_Stated problem_
Reproduce the rows below verbatim, from the first one through the line containing "The image size is (1024, 801).", both included, and omit the pictures.

####################

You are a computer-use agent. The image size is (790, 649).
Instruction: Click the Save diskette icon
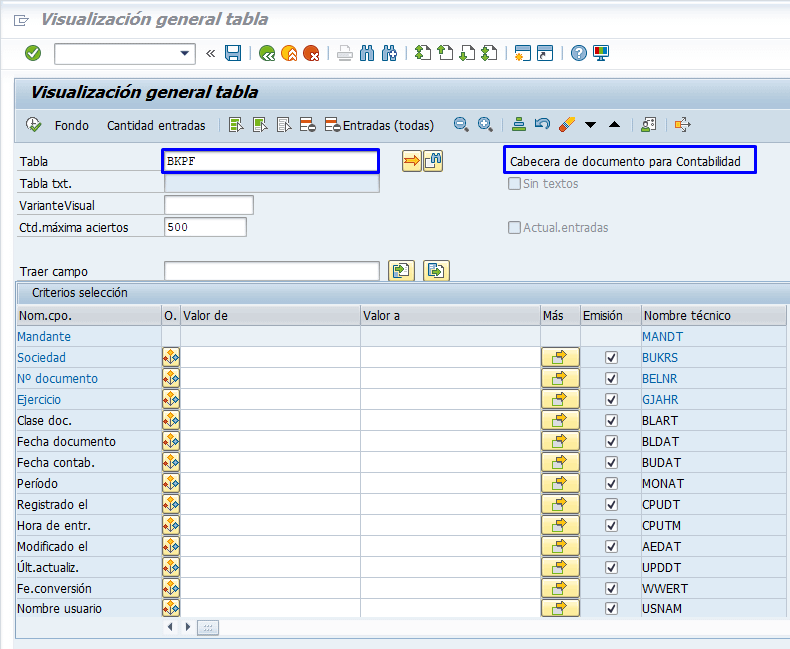tap(233, 53)
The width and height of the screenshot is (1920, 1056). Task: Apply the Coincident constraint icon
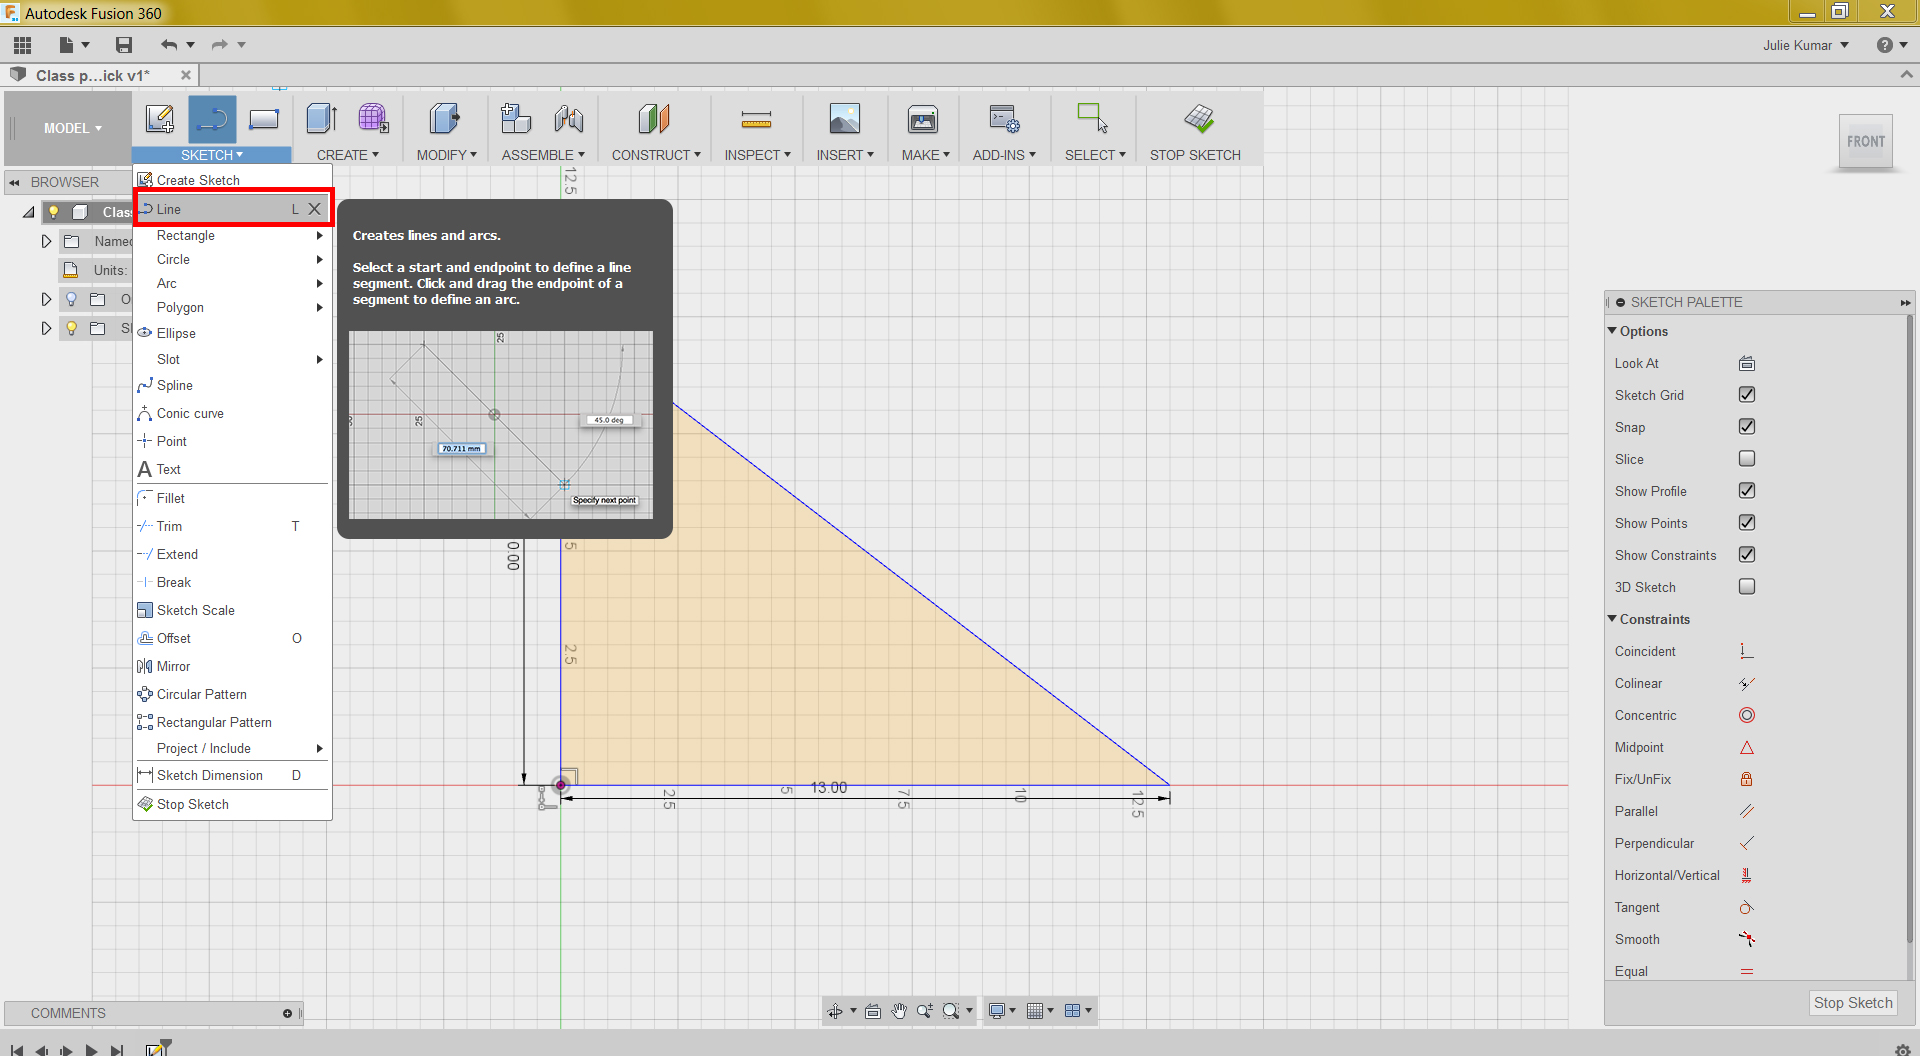pyautogui.click(x=1746, y=651)
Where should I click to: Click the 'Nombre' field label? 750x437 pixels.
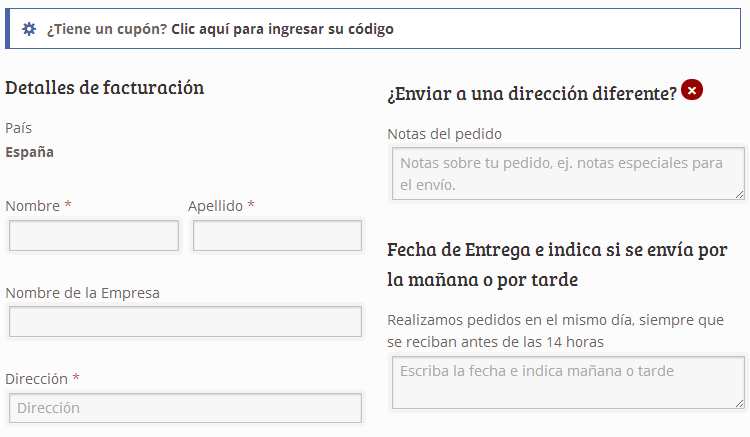(33, 206)
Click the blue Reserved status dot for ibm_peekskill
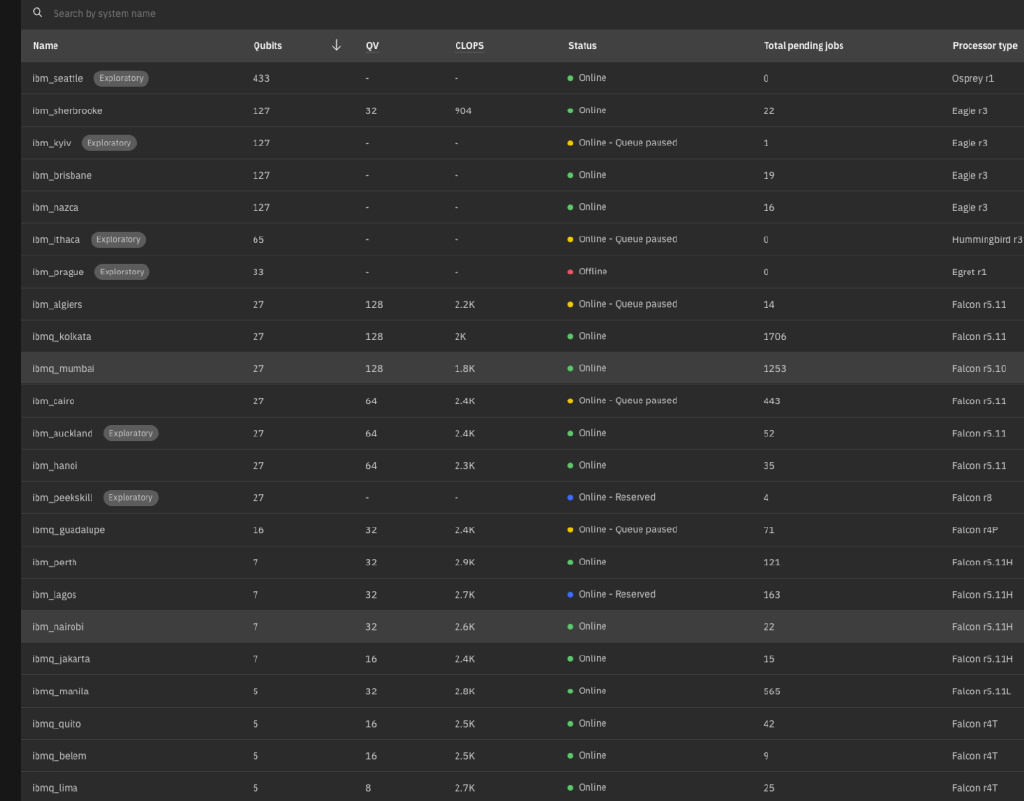The image size is (1024, 801). click(570, 498)
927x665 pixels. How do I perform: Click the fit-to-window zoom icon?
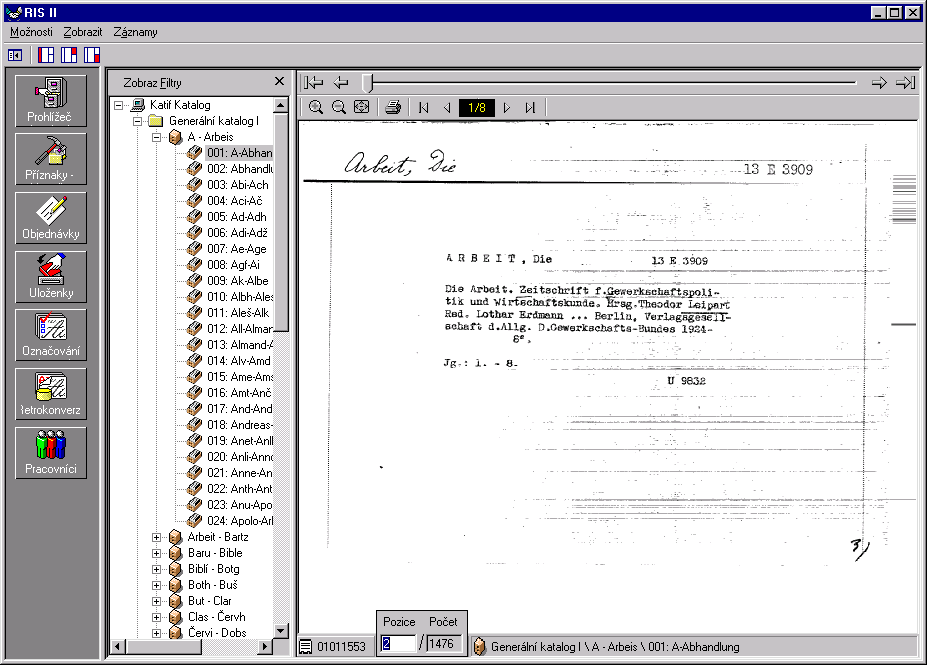362,107
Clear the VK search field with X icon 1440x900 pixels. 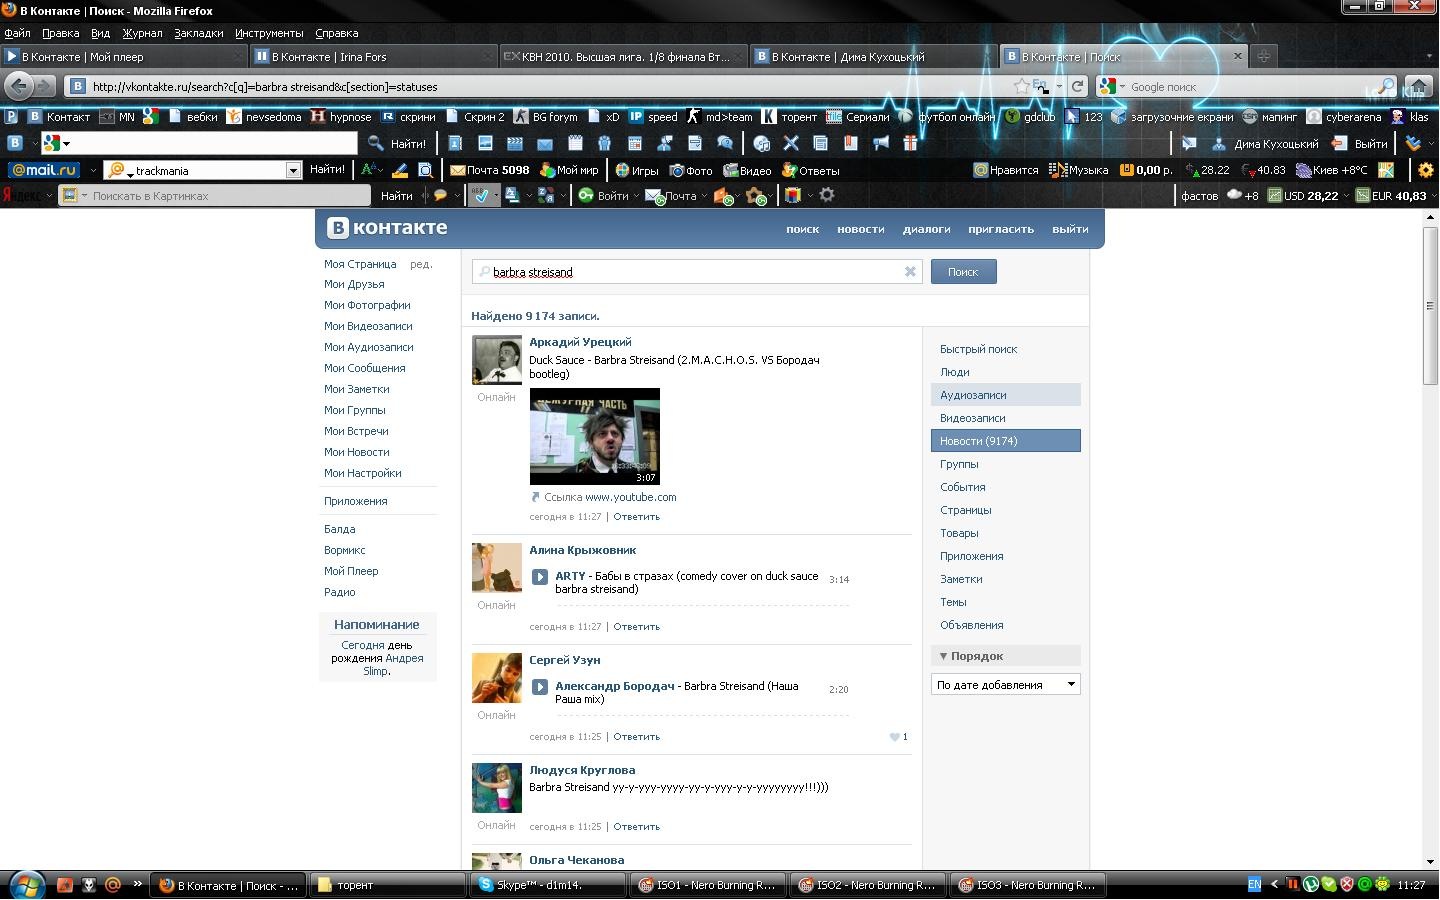pyautogui.click(x=910, y=271)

####################

_The answer_
You are a computer-use agent. The image size is (790, 649).
Instruction: Click the Save diskette icon
tap(233, 53)
The width and height of the screenshot is (1920, 1056). Task: Apply the Coincident constraint icon
pyautogui.click(x=1746, y=651)
Where should I click to: Click the 'Nombre' field label? 750x437 pixels.
(33, 206)
Click the blue Reserved status dot for ibm_peekskill
The image size is (1024, 801). click(570, 498)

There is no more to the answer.